Written tasks:
a) Set down, word for word, everything in the piece on life stories below from "by Julie Beck" down to "a friend responds.".
b) Answer these from the piece on life stories below:
(i) Who wrote the article "Life's Stories"?
(ii) In which novel does the character Howard appear, and who wrote it?
(iii) What publication does the article come from?
c) In the piece on life stories below, shorten the paragraph that begins "But it's not stupid at all" while keeping its main points.

Page:
- - - -

As we embark on the new year, here’s a little piece on the narratives of our lives…

 

 

“So when people drop the cheesy pick-up line “What’s your story?” at a bar, like a man who nicks his carotid artery while shaving, they’ve accidentally hit upon something vital.”

 

From The Atlantic,

 

Life’s Stories
How you arrange the plot points of your life into a narrative can shape who you are—and is a fundamental part of being human.

by Julie Beck

 

“In Paul Murray’s novel Skippy Dies, there’s a point where the main character, Howard, has an existential crisis.“‘It’s just not how I expected my life would be,'” he says.

 

“‘What did you expect?’” a friend responds.

 

“Howard ponders this. ‘I suppose—this sounds stupid, but I suppose I thought there’d be more of a narrative arc.’”

 

But it’s not stupid at all. Though perhaps the facts of someone’s life, presented end to end, wouldn’t much resemble a narrative to the outside observer, the way people choose to tell the stories of their lives, to others and—crucially—to themselves, almost always does have a narrative arc. In telling the story of how you became who you are, and of who you’re on your way to becoming, the story itself becomes a part of who you are.

- - - -

Stored rows:

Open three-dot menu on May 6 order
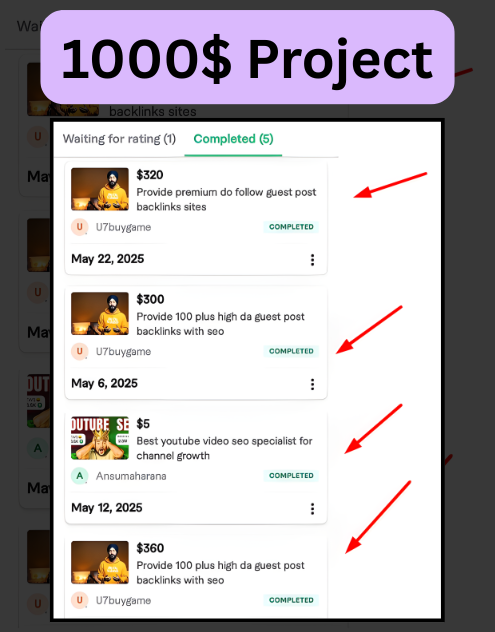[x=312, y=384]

- - - -

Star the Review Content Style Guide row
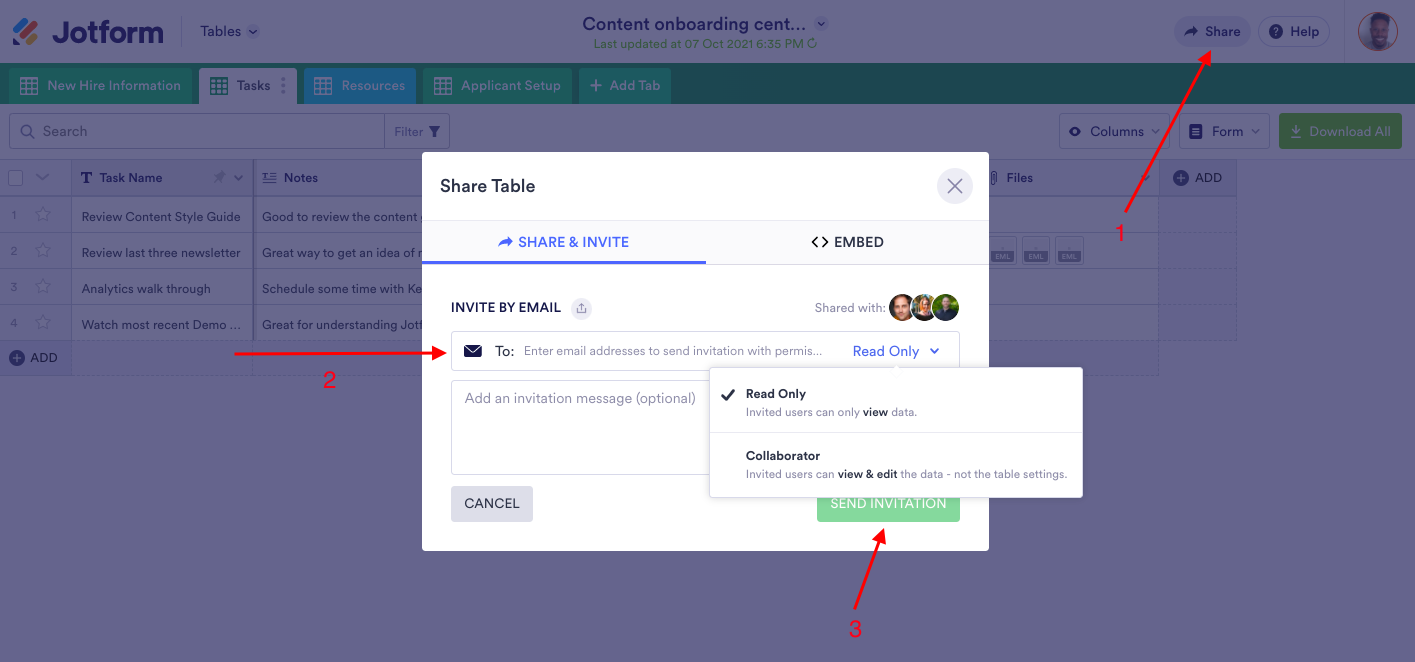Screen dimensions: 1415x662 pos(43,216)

- - - -

Exercise results:
a)
by Julie Beck

 

“In Paul Murray’s novel Skippy Dies, there’s a point where the main character, Howard, has an existential crisis.“‘It’s just not how I expected my life would be,'” he says.

 

“‘What did you expect?’” a friend responds.

b)
(i) Julie Beck
(ii) Skippy Dies, by Paul Murray
(iii) The Atlantic

c) It's not stupid. To an outside observer, the facts of a life might not look like a narrative. But the way people tell their life stories, to others and especially to themselves, nearly always has a narrative arc. The story of how you became who you are, and who you're becoming, becomes part of who you are.